Source data:
────────────────
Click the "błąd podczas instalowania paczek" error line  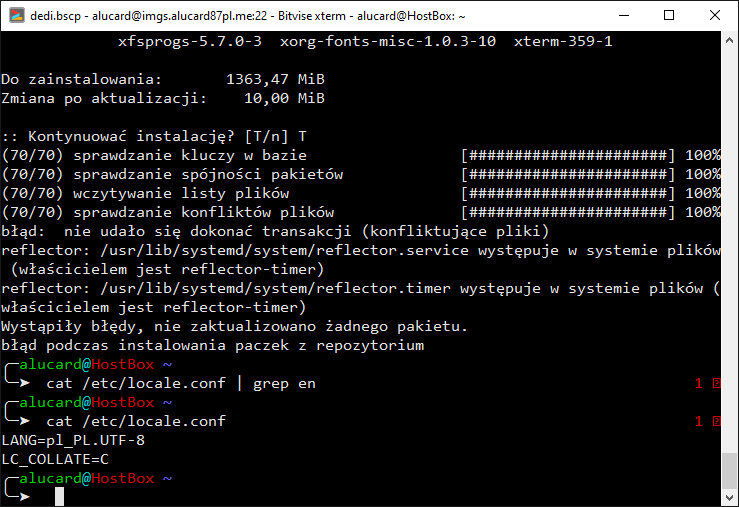pyautogui.click(x=212, y=345)
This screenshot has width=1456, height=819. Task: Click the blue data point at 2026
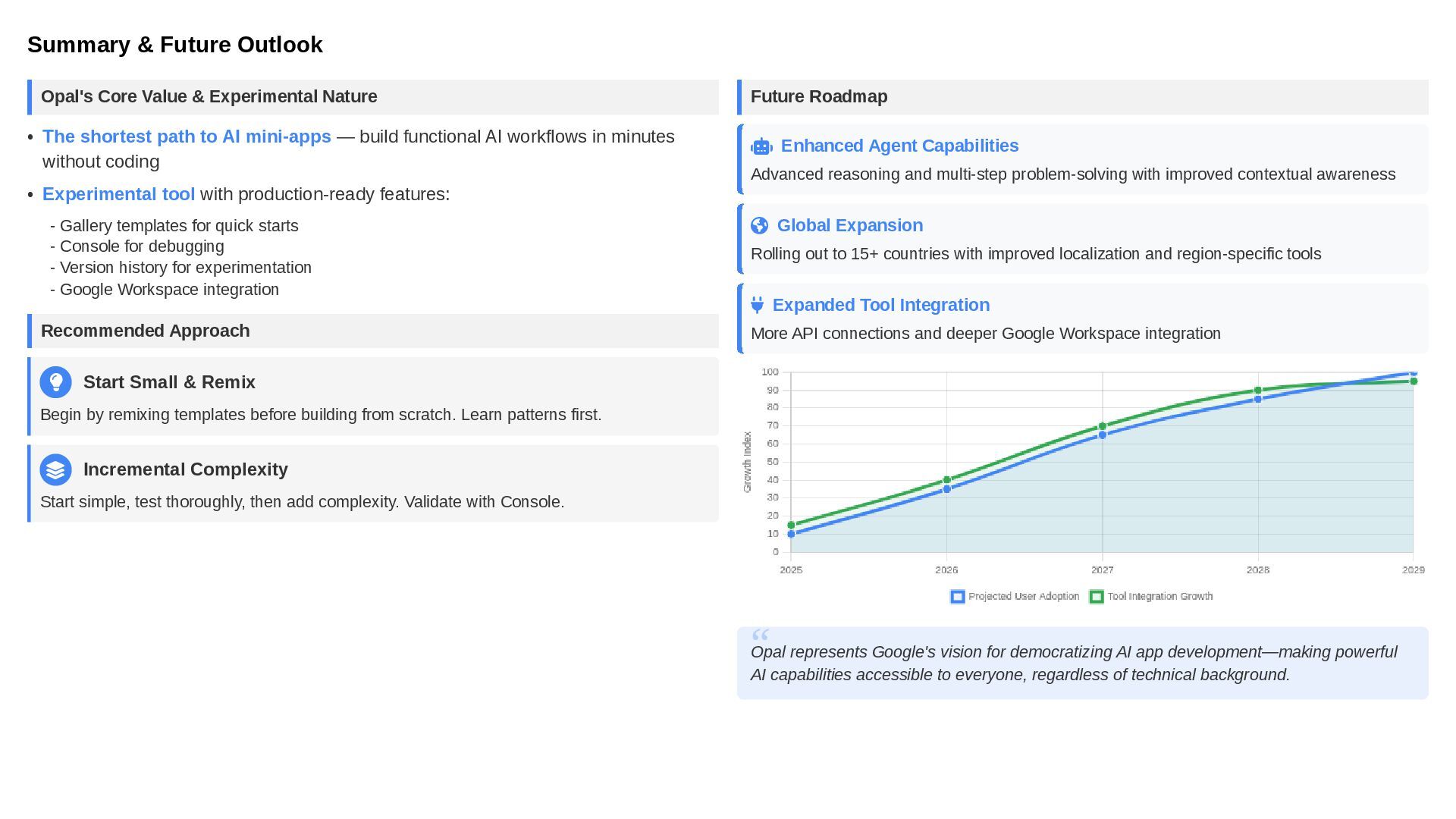click(x=946, y=489)
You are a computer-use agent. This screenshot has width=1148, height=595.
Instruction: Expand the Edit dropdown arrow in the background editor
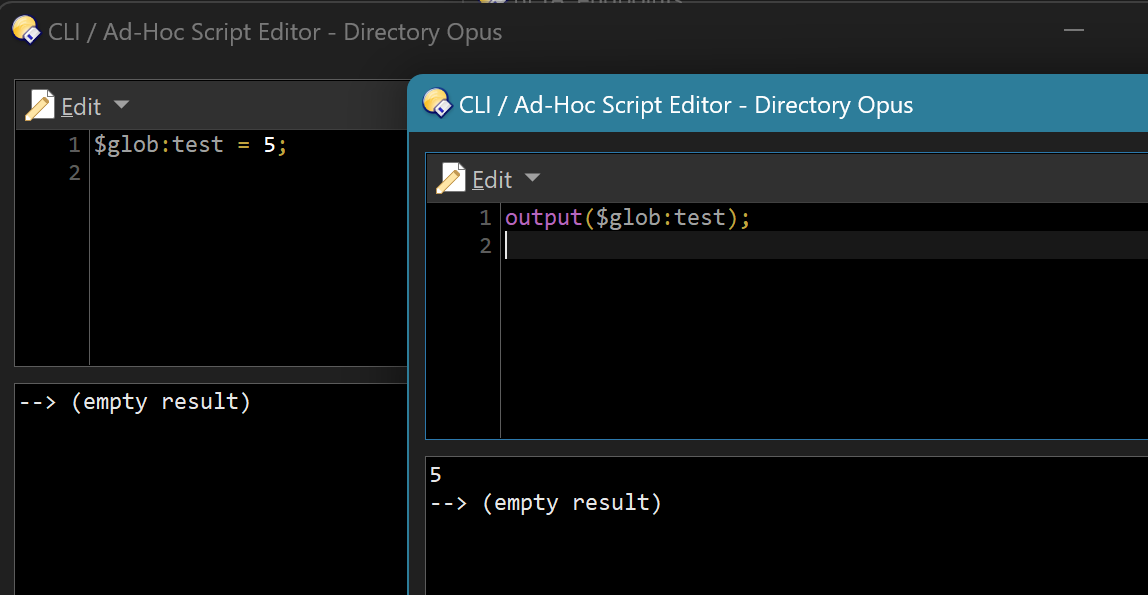point(121,105)
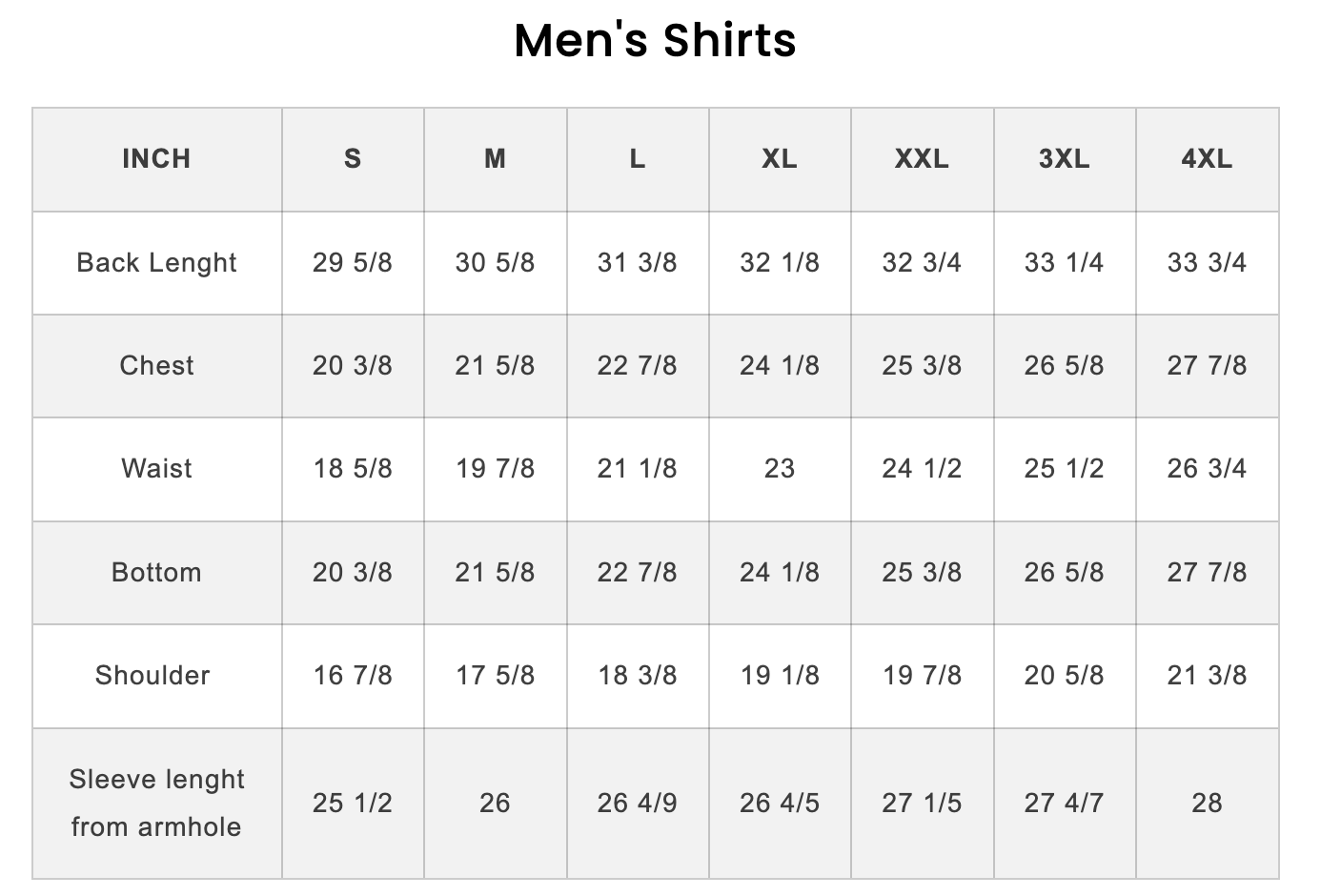
Task: Click the 4XL size column header
Action: (x=1207, y=158)
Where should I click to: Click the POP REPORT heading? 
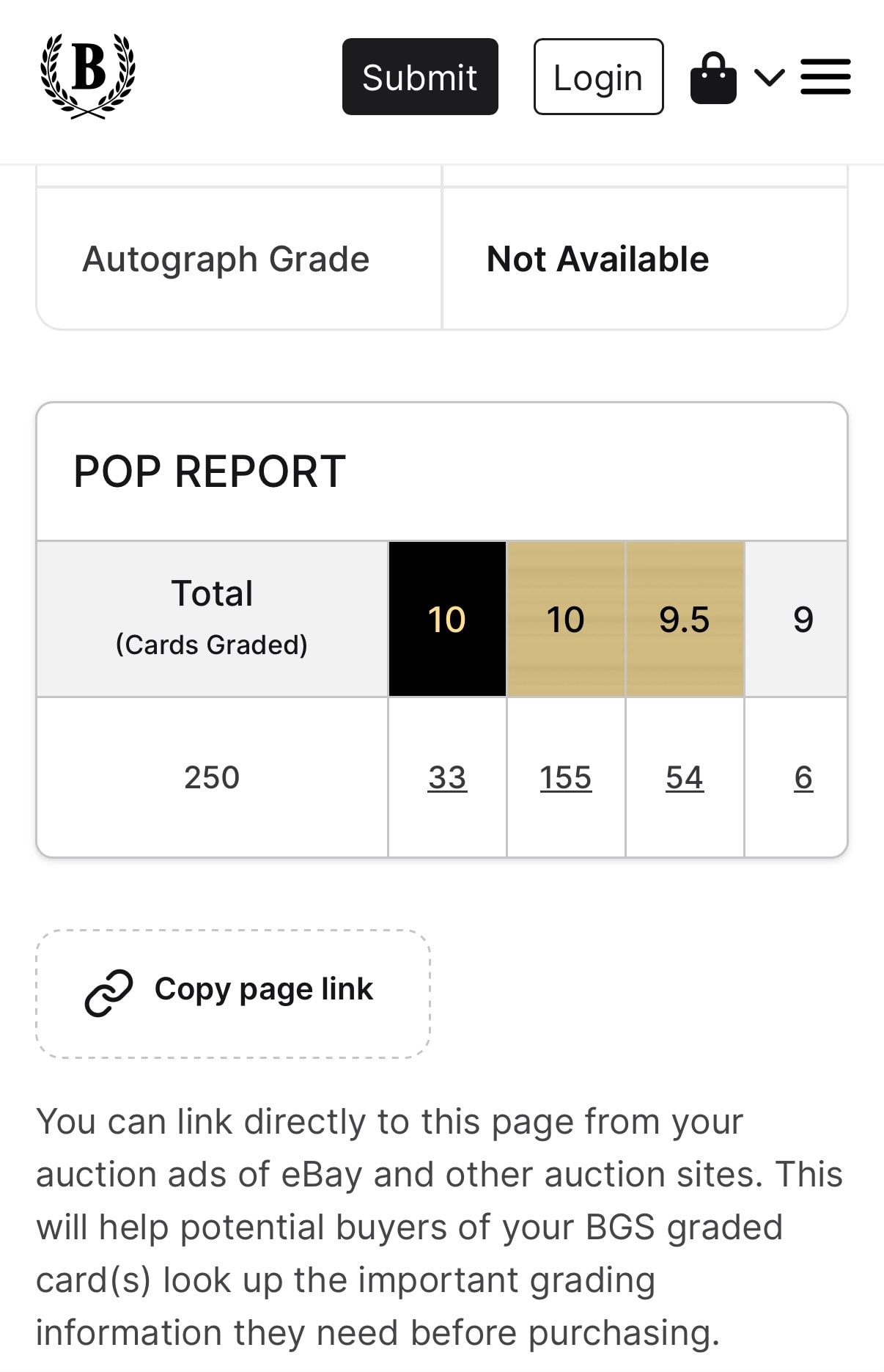pos(210,471)
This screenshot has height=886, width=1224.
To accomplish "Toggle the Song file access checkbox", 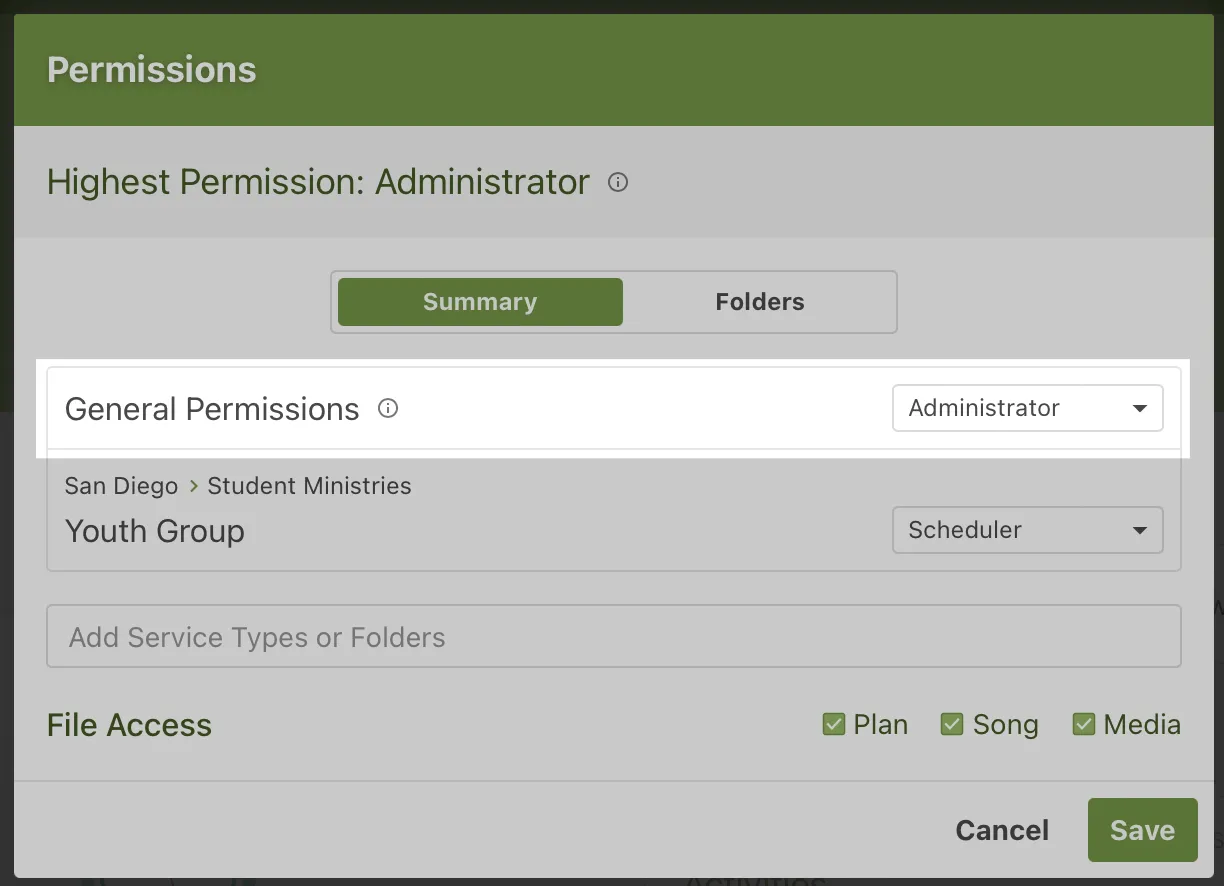I will point(952,724).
────────────────
Write out, word for word, the stretch of entries that begins at the line with "You are a computer-use" and ends at the line with "This screenshot has height=886, width=1224.". Pictures do not belong in it.

▶ [REPLY]:
You are a computer-use agent. This screenshot has width=1148, height=595.
Instruction: Expand the Edit dropdown arrow in the background editor
point(121,105)
Task: Click the 4XL size column header
Action: (x=1207, y=158)
Where should I click to: Click the POP REPORT heading? 
pos(210,471)
This screenshot has height=886, width=1224.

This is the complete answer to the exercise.